As we Americans live longer, we increase our chance for suffering dementia or other mental incapacity in our waning years. You will be shocked to know that 50% of people age 85 and over have Alzheimer's. You must decide before hand to whom you will give the power to handle your affairs when that happens - or even before as you become increasingly unsure of your own judgment. Therefore, mental incapacity is essential to address in your estate planning. For this and a number of other reasons, we hope you see that estate planning is not just for the rich.
The person you select as your "attorney in fact," the person that will act on your behalf, can be your adult child or anyone else; but you should trust him or her implicitly. You give this power by forming a "power of attorney" - through a document - whereby you select a person to act for you. But be sure you assign the type of power you want that person to have. Let's consider the different types of power.
A power of attorney may be a limited power of attorney, restricted to one specified act or type of act. Or it may be a general power of attorney entitling that person to make all your decisions.
If you grant the power of attorney to take effect before you are mentally incapacitated, under the common law, it becomes ineffective when you become "incapacitated." If specify that the power should continue with the selected person, it is called a durable power of attorney.
In some states, a durable power of attorney can also be a "Health Care Power of Attorney" or "living will" that empowers the attorney-in-fact to make health care choices for you, up to and including terminating care that keeps a critically and terminally ill patient alive. New York State has enacted a Health Care Proxy law that requires a separate document be prepared appointing one as your health care agent.
In some states it is possible to grant a springing power of attorney. This power only takes effect after you become incapacitated. After that, it is identical to a durable power, but cannot be activated before incapacity -- it only "springs into actions" upon incapacity. Use it to allow a spouse or family member to manage your affairs in case illness or injury makes you unable to act. If a springing power is used, you should specify exactly the event that causes the power to spring into effect.
Unless you make the power of attorney irrevocable, you may revoke the power of attorney by telling the attorney-in-fact that it is now revoked.
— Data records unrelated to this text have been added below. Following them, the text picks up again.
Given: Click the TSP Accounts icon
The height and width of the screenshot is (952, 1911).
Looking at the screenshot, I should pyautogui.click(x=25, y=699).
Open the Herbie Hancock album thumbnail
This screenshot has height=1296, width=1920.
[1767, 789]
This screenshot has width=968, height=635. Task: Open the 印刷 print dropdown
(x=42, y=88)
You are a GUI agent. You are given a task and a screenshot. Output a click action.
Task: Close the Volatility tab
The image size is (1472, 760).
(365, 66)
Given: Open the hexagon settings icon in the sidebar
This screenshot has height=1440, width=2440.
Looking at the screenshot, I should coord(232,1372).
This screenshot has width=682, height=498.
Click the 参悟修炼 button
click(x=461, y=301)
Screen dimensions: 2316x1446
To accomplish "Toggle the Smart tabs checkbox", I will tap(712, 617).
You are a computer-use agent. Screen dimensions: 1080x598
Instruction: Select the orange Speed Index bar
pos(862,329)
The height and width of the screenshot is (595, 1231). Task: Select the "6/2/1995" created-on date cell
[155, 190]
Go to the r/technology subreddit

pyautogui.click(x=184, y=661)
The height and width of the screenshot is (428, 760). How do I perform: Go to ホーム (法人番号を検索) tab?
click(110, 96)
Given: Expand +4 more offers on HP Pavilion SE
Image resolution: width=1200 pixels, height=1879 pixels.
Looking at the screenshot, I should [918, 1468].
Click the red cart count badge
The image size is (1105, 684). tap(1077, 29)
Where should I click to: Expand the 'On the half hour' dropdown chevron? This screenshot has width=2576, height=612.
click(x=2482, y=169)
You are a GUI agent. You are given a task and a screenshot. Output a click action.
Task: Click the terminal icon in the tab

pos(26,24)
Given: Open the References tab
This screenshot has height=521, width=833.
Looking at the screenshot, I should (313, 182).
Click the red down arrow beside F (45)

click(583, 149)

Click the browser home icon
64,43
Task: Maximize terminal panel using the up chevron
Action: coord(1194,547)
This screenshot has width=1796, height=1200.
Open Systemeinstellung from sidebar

You should then notify others that the power was revoked, especially those who the attorney-in-fact may have contacted representing himself as your agent.
Some individuals who have acquired a power of attorney unscrupulously waste or steal the assets of vulnerable individuals such as the elderly. You have surely heard of this type of elder abuse. If you are unsure of how well someone will handle your affairs, you may want to grant him power of attorney only for a while to see how he or she does. If you have any doubts about an individual's integrity, make a different choice.